Me. VERGAUWEN : Je vous remercie, Monsieur le président. J’aurais voulu formuler quelques observations au sujet des questions et plus précisément concernant l’omission d’agir.

Vous avez, Mesdames et Messieurs les jurés, à partir de la 19ème question, les questions qui concernent les sœurs, Monsieur le président, vous l’a rappelé, on vise l’omission d’agir, notamment action ou omission avec l’intention criminelle, c’est ce que Monsieur le président vous a rappelé, il faut que celui qui omet d’agir ait l’intention de tuer. Ca, c’est le premier type d’omission. Deuxième type d’omission, à partir des questions 36 et suivantes, il s’agit là d’une omission et je voudrais que les choses soient bien claires, d’une omission bien spécifique d’une lâcheté, bien spécifique c’est à dire non-assistance à personne en danger bien spécifique, et cela ressort des termes mêmes de la question, puisque l’on parle de quelqu’un qui avait connaissance d’un crime, et qui avait la possibilité de l’empêcher, empêcher la consommation du crime, ou d’y mettre fin.
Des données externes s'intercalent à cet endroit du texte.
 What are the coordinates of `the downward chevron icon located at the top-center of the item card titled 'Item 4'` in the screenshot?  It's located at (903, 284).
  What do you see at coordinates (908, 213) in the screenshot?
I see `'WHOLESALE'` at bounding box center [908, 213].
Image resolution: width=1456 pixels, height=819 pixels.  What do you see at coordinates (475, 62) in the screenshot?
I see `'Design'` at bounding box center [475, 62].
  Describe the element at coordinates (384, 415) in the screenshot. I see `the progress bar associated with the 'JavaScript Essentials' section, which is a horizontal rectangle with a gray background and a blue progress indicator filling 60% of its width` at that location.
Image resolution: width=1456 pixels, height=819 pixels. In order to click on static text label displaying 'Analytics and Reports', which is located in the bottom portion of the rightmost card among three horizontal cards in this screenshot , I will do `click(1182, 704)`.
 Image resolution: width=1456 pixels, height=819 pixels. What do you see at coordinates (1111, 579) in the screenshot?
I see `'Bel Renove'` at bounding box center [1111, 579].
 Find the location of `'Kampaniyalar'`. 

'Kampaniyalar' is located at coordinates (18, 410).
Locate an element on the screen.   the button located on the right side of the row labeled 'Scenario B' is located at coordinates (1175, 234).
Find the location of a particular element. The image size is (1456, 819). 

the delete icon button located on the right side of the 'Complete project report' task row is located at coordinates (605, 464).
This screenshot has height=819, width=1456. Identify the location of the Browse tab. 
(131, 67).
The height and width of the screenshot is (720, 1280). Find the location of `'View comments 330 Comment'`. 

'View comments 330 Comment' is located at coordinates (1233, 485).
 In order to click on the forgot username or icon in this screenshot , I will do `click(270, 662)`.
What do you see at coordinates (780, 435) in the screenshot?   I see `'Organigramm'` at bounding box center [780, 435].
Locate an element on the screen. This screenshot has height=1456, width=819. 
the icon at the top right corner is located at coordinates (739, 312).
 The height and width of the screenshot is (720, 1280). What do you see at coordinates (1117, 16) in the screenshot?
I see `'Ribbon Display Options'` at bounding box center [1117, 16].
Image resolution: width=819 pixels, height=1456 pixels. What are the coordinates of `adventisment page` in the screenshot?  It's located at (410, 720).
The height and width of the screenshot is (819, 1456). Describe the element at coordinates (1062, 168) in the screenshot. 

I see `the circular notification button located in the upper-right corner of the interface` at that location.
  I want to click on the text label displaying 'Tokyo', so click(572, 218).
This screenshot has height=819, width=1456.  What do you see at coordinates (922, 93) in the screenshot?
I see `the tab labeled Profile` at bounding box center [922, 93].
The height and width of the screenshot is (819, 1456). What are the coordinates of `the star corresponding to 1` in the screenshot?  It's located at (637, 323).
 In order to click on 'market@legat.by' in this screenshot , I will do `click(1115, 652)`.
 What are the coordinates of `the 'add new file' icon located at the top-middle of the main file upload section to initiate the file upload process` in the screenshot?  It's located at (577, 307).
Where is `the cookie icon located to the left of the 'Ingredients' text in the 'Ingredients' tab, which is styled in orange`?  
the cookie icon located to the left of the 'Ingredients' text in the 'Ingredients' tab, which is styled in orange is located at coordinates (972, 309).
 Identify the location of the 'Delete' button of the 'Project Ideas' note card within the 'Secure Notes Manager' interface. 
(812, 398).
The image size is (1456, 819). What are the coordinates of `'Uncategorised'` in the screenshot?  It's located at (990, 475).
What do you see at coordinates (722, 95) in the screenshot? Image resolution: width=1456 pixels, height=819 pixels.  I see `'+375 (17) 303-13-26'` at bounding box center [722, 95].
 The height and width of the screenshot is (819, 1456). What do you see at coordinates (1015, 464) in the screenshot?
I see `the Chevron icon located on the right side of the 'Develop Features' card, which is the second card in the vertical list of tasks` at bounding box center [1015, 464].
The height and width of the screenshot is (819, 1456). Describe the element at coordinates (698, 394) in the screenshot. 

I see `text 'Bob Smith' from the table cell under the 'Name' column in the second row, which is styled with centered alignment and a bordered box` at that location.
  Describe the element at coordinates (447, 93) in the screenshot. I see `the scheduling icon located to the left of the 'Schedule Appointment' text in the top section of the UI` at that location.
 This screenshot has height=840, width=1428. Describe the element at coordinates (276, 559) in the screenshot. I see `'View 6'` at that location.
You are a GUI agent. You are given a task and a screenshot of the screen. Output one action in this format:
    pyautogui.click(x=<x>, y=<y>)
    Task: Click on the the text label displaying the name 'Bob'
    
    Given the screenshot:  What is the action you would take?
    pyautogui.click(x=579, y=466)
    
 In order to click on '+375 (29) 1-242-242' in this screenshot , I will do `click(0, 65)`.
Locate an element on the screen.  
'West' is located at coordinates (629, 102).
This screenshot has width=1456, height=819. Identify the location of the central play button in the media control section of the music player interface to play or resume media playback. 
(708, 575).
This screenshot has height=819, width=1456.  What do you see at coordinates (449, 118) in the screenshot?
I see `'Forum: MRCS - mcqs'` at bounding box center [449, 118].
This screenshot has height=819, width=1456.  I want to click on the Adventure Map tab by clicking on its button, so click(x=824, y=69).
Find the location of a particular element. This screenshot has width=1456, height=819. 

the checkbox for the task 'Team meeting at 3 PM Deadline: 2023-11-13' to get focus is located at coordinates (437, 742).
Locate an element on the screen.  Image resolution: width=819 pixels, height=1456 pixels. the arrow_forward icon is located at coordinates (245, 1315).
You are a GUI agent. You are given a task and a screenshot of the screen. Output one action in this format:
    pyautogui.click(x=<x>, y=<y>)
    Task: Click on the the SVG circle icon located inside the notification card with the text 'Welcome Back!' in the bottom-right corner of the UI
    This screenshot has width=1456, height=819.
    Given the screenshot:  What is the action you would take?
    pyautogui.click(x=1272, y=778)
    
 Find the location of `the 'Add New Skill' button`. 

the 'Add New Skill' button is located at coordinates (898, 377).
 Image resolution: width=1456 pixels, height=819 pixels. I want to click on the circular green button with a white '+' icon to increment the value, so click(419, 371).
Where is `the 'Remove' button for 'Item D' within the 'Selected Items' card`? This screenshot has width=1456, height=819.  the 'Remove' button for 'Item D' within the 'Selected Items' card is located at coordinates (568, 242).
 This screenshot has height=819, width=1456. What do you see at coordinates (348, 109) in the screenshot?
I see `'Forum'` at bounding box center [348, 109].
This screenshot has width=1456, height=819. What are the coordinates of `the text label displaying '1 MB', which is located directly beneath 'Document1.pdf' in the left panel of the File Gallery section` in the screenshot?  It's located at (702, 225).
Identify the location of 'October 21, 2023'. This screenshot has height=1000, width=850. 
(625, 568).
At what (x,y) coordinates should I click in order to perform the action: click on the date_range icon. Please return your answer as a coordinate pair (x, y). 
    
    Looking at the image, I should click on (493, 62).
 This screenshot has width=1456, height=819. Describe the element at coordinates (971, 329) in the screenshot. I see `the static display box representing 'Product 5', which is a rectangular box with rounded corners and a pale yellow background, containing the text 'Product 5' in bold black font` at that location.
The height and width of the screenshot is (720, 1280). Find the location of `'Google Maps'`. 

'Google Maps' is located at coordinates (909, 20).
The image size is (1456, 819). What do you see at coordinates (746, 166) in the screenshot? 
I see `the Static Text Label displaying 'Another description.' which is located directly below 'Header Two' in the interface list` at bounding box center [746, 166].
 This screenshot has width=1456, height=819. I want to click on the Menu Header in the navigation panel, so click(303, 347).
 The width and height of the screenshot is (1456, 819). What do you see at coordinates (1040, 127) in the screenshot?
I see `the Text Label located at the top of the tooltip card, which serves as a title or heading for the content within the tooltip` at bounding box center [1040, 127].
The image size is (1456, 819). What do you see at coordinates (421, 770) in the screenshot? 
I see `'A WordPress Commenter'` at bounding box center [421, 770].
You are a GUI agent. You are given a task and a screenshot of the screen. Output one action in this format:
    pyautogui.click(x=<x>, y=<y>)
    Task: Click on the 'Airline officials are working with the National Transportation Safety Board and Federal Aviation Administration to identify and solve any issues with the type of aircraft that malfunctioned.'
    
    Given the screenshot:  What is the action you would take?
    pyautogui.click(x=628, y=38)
Et, c’est pour ça que j’ai demandé qu’on vous remette la pièce, parce que c’est une question effectivement juridique et vous êtes là pour appliquer la loi pénale, et j’avais fait référence dans ma plaidoirie aux travaux préparatoires de la loi, et effectivement Monsieur le président, vous avez parfaitement raison de dire que le texte ne parle pas du supérieur hiérarchique, mais ce que l’on vise, c’est la personne qui a un pouvoir d’empêcher, donc un certain pouvoir de commandement, et je vous fais référence simplement à ce qui figure page 1857, donc à la deuxième page sur la droite, j’ai souligné d’ailleurs, j’ai souligne le paragraphe. On dit ceci : « L’exemple auquel on pense d’abord est celui du supérieur qui laisse ses subordonnés commettre un crime de guerre sans prendre de mesures pour les en empêcher. Il peut toutefois, y avoir des situations dans lesquelles celui qui commande n’est pas nécessairement un supérieur. Par exemple, lorsque les officiers sont indisponibles ou sont tombés au combat. Le représentant du ministre estime qu’il est préférable de ne pas mentionner expressément le supérieur hiérarchique dans le texte qui définit les éléments constitutifs de l’infraction. De cette manière, le juge - et le juge c’est vous -, pourra apprécier dans chaque cas concret si quelqu’un aurait eu ou non la possibilité d’empêcher l’infraction dans la position qu’il occupait dans les structures de l’armée ». C’est bien à ça qu’on pensait lorsqu’on a édité cette loi.

Alors, tout ce que je veux dire, cela rejoint ce que j’avais, je crois, développé en plaidoirie c’est qu’il faut effectivement un certain pouvoir de commandement pour empêcher l’auteur du crime. C’est tout ce que je voulais dire, Monsieur le président. Je vous remercie.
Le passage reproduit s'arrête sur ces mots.